=== Section Start ===

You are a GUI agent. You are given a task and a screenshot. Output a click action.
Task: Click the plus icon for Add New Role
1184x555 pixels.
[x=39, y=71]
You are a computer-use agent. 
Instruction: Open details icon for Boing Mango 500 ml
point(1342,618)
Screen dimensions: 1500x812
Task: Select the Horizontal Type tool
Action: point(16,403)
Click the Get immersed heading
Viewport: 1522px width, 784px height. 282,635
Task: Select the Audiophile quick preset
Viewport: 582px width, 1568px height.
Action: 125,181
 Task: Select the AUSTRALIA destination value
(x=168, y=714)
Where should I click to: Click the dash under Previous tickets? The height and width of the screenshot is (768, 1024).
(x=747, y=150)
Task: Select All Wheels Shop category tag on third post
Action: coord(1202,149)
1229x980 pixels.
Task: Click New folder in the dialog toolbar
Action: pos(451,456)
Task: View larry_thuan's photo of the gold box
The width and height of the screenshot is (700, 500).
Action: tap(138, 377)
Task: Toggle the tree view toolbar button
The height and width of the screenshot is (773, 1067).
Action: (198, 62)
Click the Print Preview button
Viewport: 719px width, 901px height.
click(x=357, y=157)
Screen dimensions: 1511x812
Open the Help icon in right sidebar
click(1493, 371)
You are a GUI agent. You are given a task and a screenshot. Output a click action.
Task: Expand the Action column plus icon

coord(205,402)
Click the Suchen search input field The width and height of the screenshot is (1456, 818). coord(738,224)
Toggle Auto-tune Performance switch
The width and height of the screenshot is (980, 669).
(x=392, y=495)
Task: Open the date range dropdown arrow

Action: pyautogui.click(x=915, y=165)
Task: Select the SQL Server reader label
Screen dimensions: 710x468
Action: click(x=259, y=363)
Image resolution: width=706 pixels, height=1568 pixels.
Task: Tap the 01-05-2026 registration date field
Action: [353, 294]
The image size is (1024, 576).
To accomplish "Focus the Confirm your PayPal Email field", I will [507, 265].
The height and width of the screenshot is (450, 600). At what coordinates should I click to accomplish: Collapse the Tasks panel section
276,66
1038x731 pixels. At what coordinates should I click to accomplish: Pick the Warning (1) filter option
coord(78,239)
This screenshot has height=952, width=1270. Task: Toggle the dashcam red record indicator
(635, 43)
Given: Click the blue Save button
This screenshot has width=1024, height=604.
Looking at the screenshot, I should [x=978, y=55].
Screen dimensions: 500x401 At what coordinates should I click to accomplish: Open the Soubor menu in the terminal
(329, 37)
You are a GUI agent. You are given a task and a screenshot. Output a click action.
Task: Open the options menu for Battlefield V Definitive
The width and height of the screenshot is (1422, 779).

=== Section End ===

● REQUIRED ACTION
Set down the entire material again, exactly as it stands.

● TASK OUTPUT
You are a GUI agent. You are given a task and a screenshot. Output a click action.
Task: Click the plus icon for Add New Role
1184x555 pixels.
[x=39, y=71]
You are a computer-use agent. 
Instruction: Open details icon for Boing Mango 500 ml
point(1342,618)
Screen dimensions: 1500x812
Task: Select the Horizontal Type tool
Action: point(16,403)
Click the Get immersed heading
Viewport: 1522px width, 784px height. 282,635
Task: Select the Audiophile quick preset
Viewport: 582px width, 1568px height.
Action: 125,181
 Task: Select the AUSTRALIA destination value
(x=168, y=714)
Where should I click to: Click the dash under Previous tickets? The height and width of the screenshot is (768, 1024).
(x=747, y=150)
Task: Select All Wheels Shop category tag on third post
Action: coord(1202,149)
1229x980 pixels.
Task: Click New folder in the dialog toolbar
Action: pos(451,456)
Task: View larry_thuan's photo of the gold box
The width and height of the screenshot is (700, 500).
Action: tap(138, 377)
Task: Toggle the tree view toolbar button
The height and width of the screenshot is (773, 1067).
Action: (198, 62)
Click the Print Preview button
Viewport: 719px width, 901px height.
click(x=357, y=157)
Screen dimensions: 1511x812
Open the Help icon in right sidebar
click(1493, 371)
You are a GUI agent. You are given a task and a screenshot. Output a click action.
Task: Expand the Action column plus icon

coord(205,402)
Click the Suchen search input field The width and height of the screenshot is (1456, 818). coord(738,224)
Toggle Auto-tune Performance switch
The width and height of the screenshot is (980, 669).
(x=392, y=495)
Task: Open the date range dropdown arrow

Action: pyautogui.click(x=915, y=165)
Task: Select the SQL Server reader label
Screen dimensions: 710x468
Action: click(x=259, y=363)
Image resolution: width=706 pixels, height=1568 pixels.
Task: Tap the 01-05-2026 registration date field
Action: [353, 294]
The image size is (1024, 576).
To accomplish "Focus the Confirm your PayPal Email field", I will [507, 265].
The height and width of the screenshot is (450, 600). At what coordinates should I click to accomplish: Collapse the Tasks panel section
276,66
1038x731 pixels. At what coordinates should I click to accomplish: Pick the Warning (1) filter option
coord(78,239)
This screenshot has height=952, width=1270. Task: Toggle the dashcam red record indicator
(635, 43)
Given: Click the blue Save button
This screenshot has width=1024, height=604.
Looking at the screenshot, I should [x=978, y=55].
Screen dimensions: 500x401 At what coordinates should I click to accomplish: Open the Soubor menu in the terminal
(329, 37)
You are a GUI agent. You are given a task and a screenshot. Output a click action.
Task: Open the options menu for Battlefield V Definitive
The width and height of the screenshot is (1422, 779).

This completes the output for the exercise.